● WHAT THE TASK ASKS: Format the entries below as a JSON list of strings, with one string per line and no strings for blank lines.

● MATERIAL FOR THIS TASK:
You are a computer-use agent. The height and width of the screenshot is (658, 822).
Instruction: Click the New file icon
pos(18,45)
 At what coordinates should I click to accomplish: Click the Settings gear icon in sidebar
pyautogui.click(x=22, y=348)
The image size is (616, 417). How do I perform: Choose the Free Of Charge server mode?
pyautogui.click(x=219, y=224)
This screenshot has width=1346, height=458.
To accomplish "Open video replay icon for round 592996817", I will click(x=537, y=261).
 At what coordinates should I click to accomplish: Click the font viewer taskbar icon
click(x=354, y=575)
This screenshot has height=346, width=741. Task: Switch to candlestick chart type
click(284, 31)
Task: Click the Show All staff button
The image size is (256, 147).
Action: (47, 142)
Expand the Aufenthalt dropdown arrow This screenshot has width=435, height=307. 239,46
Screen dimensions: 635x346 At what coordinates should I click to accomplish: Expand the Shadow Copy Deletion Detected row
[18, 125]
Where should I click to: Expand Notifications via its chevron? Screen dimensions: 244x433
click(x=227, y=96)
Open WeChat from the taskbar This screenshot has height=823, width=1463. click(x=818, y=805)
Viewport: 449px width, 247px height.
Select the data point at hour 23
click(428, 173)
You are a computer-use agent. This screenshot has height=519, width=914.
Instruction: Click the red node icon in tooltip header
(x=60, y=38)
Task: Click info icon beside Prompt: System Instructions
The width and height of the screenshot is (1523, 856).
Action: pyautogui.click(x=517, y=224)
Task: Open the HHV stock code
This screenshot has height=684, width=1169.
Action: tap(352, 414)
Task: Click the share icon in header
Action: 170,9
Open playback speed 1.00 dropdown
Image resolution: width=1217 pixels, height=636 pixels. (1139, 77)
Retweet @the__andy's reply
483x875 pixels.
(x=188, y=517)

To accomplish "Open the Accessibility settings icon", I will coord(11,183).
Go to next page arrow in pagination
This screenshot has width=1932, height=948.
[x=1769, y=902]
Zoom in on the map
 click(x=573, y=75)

● REPLY:
[
  "You are a computer-use agent. The height and width of the screenshot is (658, 822).",
  "Instruction: Click the New file icon",
  "pos(18,45)",
  " At what coordinates should I click to accomplish: Click the Settings gear icon in sidebar",
  "pyautogui.click(x=22, y=348)",
  "The image size is (616, 417). How do I perform: Choose the Free Of Charge server mode?",
  "pyautogui.click(x=219, y=224)",
  "This screenshot has width=1346, height=458.",
  "To accomplish \"Open video replay icon for round 592996817\", I will click(x=537, y=261).",
  " At what coordinates should I click to accomplish: Click the font viewer taskbar icon",
  "click(x=354, y=575)",
  "This screenshot has height=346, width=741. Task: Switch to candlestick chart type",
  "click(284, 31)",
  "Task: Click the Show All staff button",
  "The image size is (256, 147).",
  "Action: (47, 142)",
  "Expand the Aufenthalt dropdown arrow This screenshot has width=435, height=307. 239,46",
  "Screen dimensions: 635x346 At what coordinates should I click to accomplish: Expand the Shadow Copy Deletion Detected row",
  "[18, 125]",
  "Where should I click to: Expand Notifications via its chevron? Screen dimensions: 244x433",
  "click(x=227, y=96)",
  "Open WeChat from the taskbar This screenshot has height=823, width=1463. click(x=818, y=805)",
  "Viewport: 449px width, 247px height.",
  "Select the data point at hour 23",
  "click(428, 173)",
  "You are a computer-use agent. This screenshot has height=519, width=914.",
  "Instruction: Click the red node icon in tooltip header",
  "(x=60, y=38)",
  "Task: Click info icon beside Prompt: System Instructions",
  "The width and height of the screenshot is (1523, 856).",
  "Action: pyautogui.click(x=517, y=224)",
  "Task: Open the HHV stock code",
  "This screenshot has height=684, width=1169.",
  "Action: tap(352, 414)",
  "Task: Click the share icon in header",
  "Action: 170,9",
  "Open playback speed 1.00 dropdown",
  "Image resolution: width=1217 pixels, height=636 pixels. (1139, 77)",
  "Retweet @the__andy's reply",
  "483x875 pixels.",
  "(x=188, y=517)",
  "To accomplish \"Open the Accessibility settings icon\", I will coord(11,183).",
  "Go to next page arrow in pagination",
  "This screenshot has width=1932, height=948.",
  "[x=1769, y=902]",
  "Zoom in on the map",
  " click(x=573, y=75)"
]